The simple rocket in the form kids light on the Fourth of July, invented by the Chinese, has been generally around by the end of the 13th century, used as a supplement to more traditional armament, as in Francis Scott Keys "rocket's red glare" from the bombardment of Fort McHenry during the War of 1812.
When the western Renaissance brought in the telescope, the concept that there was space to be explored began to come into focus. Before Galileo could look through a pair of lenses at Jupiter and see its four largest moons orbiting the planet, scientists and philosophers often thought of the distant stars and planets as residing on vast transparent spheres rotating about the Earth. Copernicus' sun-centered theory of the universe shattered the awkward and never-quite-right theory of epicycles, by which astronomers had tried to reconcile, in an Earth centered universe, their observations with their mathematics.
In the early 1600s, Johannes Kepler inherits years of precise astronomical data from the school of Tycho Brahe and, after many false starts, derives his laws of planetary motion:
- The orbit of a planet is an ellipse with the Sun at one of the two foci.
- A line segment joining a planet and the Sun sweeps out equal areas during equal intervals of time.
- The square of the orbital period of a planet is proportional to the cube of the semi-major axis of its orbit.
By providing a mathematical solution which finally agreed with the tricky orbit of Mars, Kepler proved Copernicus right. Today Keplerian conic sections are a staple of orbital dynamics and astronavigation.
In 1687. Sir Issac Newton provided the science still used for many basic tasks of space exploration:
The Principia states Newton's laws of motion, forming the foundation of classical mechanics, also Newton's law of universal gravitation, and a derivation of Kepler's laws of planetary motion (which Kepler first obtained empirically).

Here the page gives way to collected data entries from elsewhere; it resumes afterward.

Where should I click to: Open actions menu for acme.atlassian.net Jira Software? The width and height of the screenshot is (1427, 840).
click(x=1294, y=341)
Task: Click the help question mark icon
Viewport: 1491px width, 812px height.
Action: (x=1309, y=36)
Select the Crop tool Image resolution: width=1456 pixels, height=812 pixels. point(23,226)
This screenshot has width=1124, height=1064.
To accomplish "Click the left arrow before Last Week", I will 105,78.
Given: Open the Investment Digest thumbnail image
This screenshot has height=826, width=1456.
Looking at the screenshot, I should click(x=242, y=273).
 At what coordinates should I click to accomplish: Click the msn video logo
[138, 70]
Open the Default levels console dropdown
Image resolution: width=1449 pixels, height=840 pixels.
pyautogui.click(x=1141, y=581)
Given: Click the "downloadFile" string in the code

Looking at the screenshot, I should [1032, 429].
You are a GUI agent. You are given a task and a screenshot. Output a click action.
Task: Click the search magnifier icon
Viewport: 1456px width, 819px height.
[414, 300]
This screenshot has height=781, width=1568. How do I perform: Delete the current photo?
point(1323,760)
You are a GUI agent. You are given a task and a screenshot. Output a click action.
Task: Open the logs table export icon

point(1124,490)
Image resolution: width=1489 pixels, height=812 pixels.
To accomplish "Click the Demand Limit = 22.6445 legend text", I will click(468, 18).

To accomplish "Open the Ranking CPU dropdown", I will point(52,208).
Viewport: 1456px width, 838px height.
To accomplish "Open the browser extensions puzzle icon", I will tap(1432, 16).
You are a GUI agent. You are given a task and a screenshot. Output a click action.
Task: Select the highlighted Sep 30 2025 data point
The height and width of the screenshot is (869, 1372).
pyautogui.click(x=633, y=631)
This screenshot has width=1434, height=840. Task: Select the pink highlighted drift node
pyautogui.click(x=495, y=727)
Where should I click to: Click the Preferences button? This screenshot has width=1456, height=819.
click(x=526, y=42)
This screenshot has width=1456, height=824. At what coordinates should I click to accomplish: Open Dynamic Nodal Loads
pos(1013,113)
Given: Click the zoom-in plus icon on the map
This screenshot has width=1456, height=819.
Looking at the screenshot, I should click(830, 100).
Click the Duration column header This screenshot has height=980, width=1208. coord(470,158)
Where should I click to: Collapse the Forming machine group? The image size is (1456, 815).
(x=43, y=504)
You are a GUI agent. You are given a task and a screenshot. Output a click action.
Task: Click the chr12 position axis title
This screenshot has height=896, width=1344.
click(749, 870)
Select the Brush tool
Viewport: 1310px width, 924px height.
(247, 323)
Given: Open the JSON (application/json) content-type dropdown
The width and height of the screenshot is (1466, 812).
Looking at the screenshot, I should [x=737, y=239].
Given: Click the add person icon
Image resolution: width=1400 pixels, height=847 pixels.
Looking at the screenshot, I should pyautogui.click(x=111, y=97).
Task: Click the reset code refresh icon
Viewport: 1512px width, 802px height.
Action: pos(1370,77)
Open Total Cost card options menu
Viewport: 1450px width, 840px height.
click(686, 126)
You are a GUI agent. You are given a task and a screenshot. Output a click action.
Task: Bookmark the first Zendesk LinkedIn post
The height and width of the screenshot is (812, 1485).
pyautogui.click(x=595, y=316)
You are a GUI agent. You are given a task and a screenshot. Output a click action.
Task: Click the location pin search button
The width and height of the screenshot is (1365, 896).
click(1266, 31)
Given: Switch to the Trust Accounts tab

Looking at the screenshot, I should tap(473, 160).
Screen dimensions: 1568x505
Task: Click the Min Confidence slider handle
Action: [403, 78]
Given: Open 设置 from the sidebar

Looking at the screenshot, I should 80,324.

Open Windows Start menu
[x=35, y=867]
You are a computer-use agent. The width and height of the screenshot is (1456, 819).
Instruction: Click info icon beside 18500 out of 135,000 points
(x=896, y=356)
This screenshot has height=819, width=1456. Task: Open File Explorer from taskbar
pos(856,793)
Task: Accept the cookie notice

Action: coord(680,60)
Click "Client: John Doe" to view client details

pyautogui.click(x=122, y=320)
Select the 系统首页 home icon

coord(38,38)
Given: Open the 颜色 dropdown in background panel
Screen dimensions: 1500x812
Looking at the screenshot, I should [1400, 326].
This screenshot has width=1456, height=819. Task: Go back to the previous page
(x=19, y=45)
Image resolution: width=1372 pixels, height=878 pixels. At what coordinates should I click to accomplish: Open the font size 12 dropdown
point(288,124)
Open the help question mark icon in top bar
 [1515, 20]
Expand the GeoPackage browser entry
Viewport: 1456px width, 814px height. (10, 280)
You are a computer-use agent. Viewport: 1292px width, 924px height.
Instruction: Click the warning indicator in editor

As to serious consideration of space travel and exploration, one should look to the putative father of space exploration, Konstantin Tsiolkovsky. His 1903 publication, Exploration of Outer Space by Means of Rocket Devices and subsequent writings proved (for the first time) that a rocket could perform space flight, calculated the speed required for a successful Earth orbit and escape velocity, introduced the concept of the multistage rocket and liquid fuel/oxidizers.
Tsiolkovsky's most important contribution was the formulation of the rocket equation:
$$\Delta v=v_e ln\frac{m_0}{m_f}$$
where:
$\Delta v$ is the required change in velocity;
$v_e$ is the effective exhaust velocity of the combusted propellants;
$ln$ is the natural logarithm;
$m_0$ is the starting mass of the rocket including propellant; and
$m_f$ is the empty mass of the rocket.
$\frac{m_0}{m_f}$ is the mass ratio of the rocket
This is what is being referenced when you hear the phrase, on this site and many others, "the tyranny of the rocket equation." You can find a good discussion here, and I'll use the answers from that question to briefly explicate. Since your exhaust velocity is a constant, in order to achieve linear increases in $\Delta v$, you need exponentially greater mass ratios. The devil is the natural logarithm function. Here's a graph:
The mass ratio is always going to be greater than one, so I've ditched lower values. You can see that to get one unit of $\Delta v$ an approximate mass ratio of less than three; to double it you need more than seven; to triple it you jump to over 20. Rather than try to engineer absurdly high mass ratios, rocket research tries the more rational approach of finding engines, such as ion thrusters, that substantially increase the exhaust velocity.